Goodrich Petroleum Corporation, Houston, (NYSE: GDP) has reported its financial and operating results for the quarter ended September 30, 2011.

Earnings before interest, taxes, DD&A, non-cash general and administrative expenses and exploration (EBITDAX), increased by 75% to $49.1 million for the quarter, compared to $28.1 million in the prior year period. EBITDAX was 12% higher sequentially.

Discretionary cash flow (DCF), defined as net cash provided by operating activities before changes in working capital, was $39.0 million for the quarter, compared to $27.4 million in the prior year period. DCF increased by 17% sequentially.

The company announced net income applicable to common stock of $12.1 million for the quarter, or $0.34 per basic share, versus a net loss applicable to common stock of $226.6 million, or $6.31 per basic share in the prior year period. The prior year period was negatively affected by non-cash impairment expense of $234.9 million.

Production

Net production volumes in the quarter increased by 27% to 10.7 billion cubic feet equivalent (Bcfe), or an average of 116,200 Mcfe per day, versus 8.4 Bcfe, or an average of approximately 91,700 Mcfe per day in the prior year period. Average net daily production volumes for the quarter were up 3% sequentially from the second quarter of 2011. Oil production increased by 518% over the prior year period and 50% sequentially to an average of 2,215 barrels of oil per day for the quarter.

▶ _Problem to work on_
Rewrite the paragraph of the earnings report that begins "Net production volumes in the quarter" as a bulleted list, keeping its main figures. The data after this report has nothing to do with it.

▶ _Collected data_
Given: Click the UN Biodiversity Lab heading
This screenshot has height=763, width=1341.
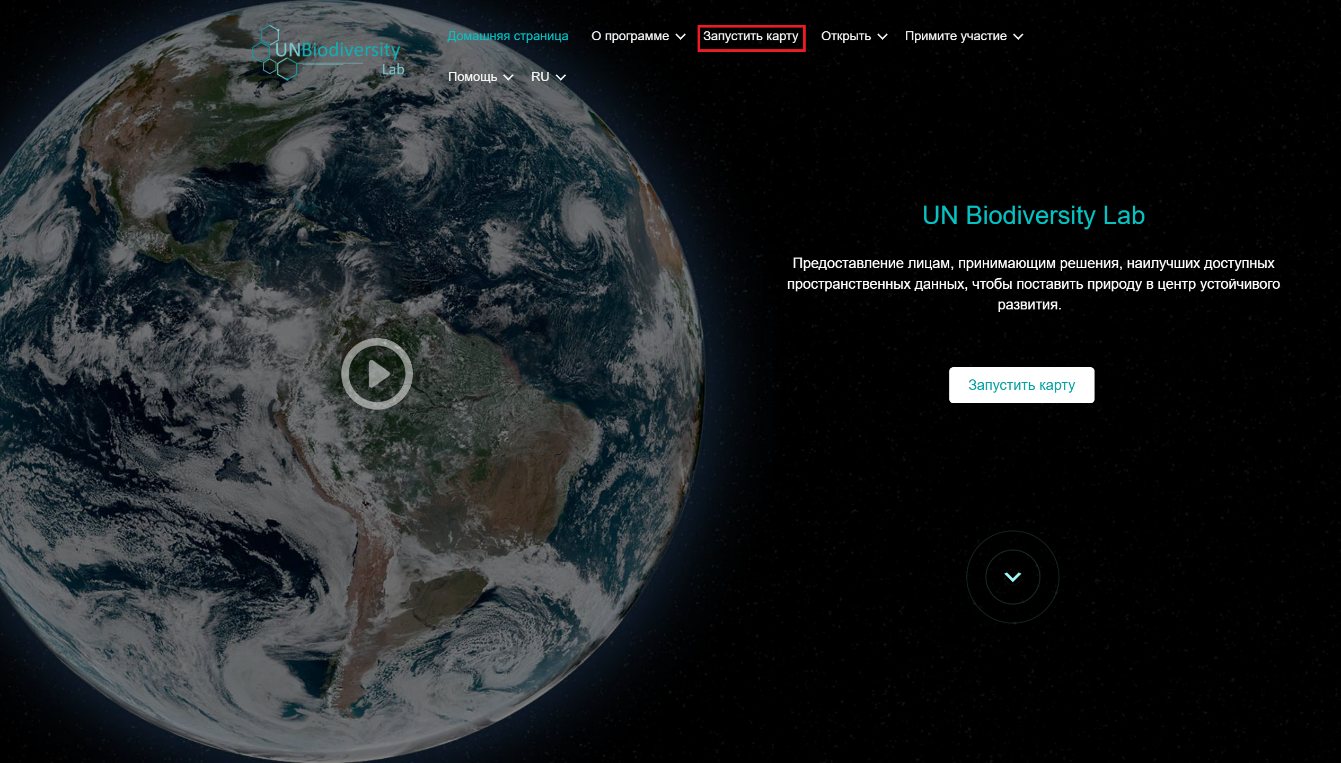Looking at the screenshot, I should click(1033, 215).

▶ _The answer_
- Net production for the quarter rose 27% to 10.7 Bcfe, averaging 116,200 Mcfe per day.
- Prior-year period: 8.4 Bcfe, averaging about 91,700 Mcfe per day.
- Average net daily production was up 3% from the second quarter of 2011.
- Oil production averaged 2,215 barrels per day, up 518% from the prior-year period and 50% sequentially.